The pair inclined aggressively, approaching the detected technical target of yesterday's analysis-check it here-. Thus; the previous discussed upside corrective rally towards the broken neckline of our captured daily double top around 147.00 zones has been activated. The daily candlestick formation in addition to the positive sign appearing on RSI 14 supports the intraday bullish outlook.

Trading range for today is among key support at 138.70 and key resistance at 147.00.

The general trend is to the downside as far as 167.40 remains intact with target at 116.00.

Support: 142.60, 141.90, 141.00, 140.60, 139.70
Resistance: 143.40, 144.00, 144.95, 145.50, 146.20

Recommendation: Based on the charts and explanations above our opinion is, buying the pair from 142.60 targeting 145.20 and stop loss below 140.60 might be appropriate

EUR/JPY

The sharp inclines have activated the minor inverted head and shoulders pattern that may be able to confirm the harmonic structure which still has targets to be reached around 132.50 and may extend further towards 134.15 areas. As we see on the provided four-hour chart that the pair is moving freely above SMA20 - currently valued at 130.70 [resistance turned into a solid support], confirming the intraday bullish scenario.

Trading range for today is among key support at 128.30 and key resistance now at 134.15.

The general trend is to the downside as far as 141.44 remains intact with targets at 100.00 followed by 88.97 levels.
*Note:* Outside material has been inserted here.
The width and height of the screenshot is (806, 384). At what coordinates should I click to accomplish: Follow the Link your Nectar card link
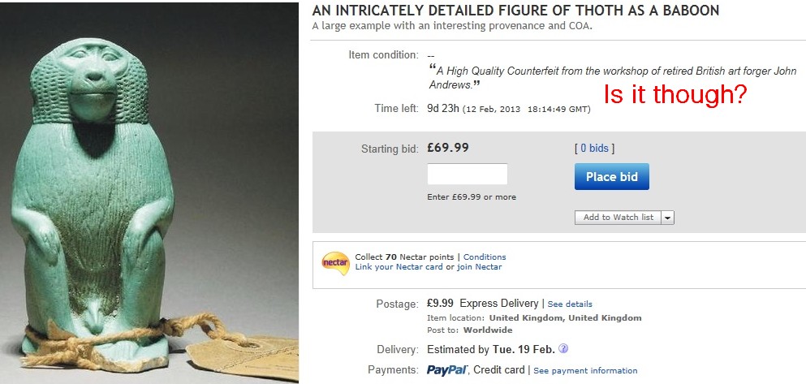tap(399, 267)
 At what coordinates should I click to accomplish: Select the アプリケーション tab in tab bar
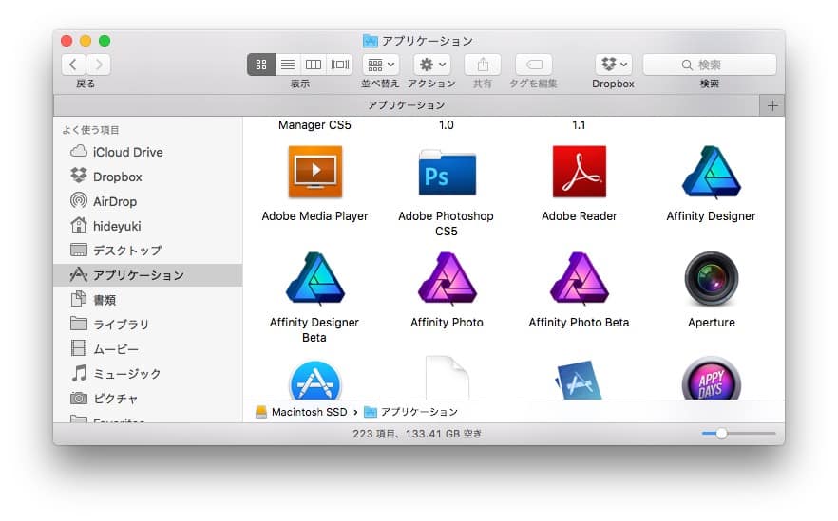tap(406, 105)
Support: 130.70, 130.05, 129.60, 129.00, 128.30
Resistance: 132.00, 132.50, 133.10, 133.60, 134.15

Recommendation: Based on the charts and explanations above our opinion is, buying the pair from 131.20 targeting 133.15 and stop loss below 129.70 might be appropriate

EUR/GBP

The strong resistance that the royal pair has found around 61.8% Fibonacci level has forced it to form a dark cloud candlestick formation as seen on the secondary image. This declining movement has assisted it to breach the minor uptrend line. Stochastic has overlapped negatively, supporting the bearish overview for today. A break of 0.9130 may accelerate the bearish action towards 0.9070 followed by 0.9030 zones.

Trading range is among the key support at 0.9000 and key resistance now at 0.9420.

The general trend is to the upside as far as 0.8020 area remains intact with targets at 1.0000 followed by 1.0400 levels.

Support: 0.9130, 0.9070, 0.9030, 0.9000, 0.8960
Resistance: 0.9205, 0.9235, 0.9260, 0.9300, 0.9340

Recommendation: Based on the charts and explanations above our opinion is, selling the pair from 0.9205 targeting 0.9100 and stop loss above 0.9280 might be appropriate.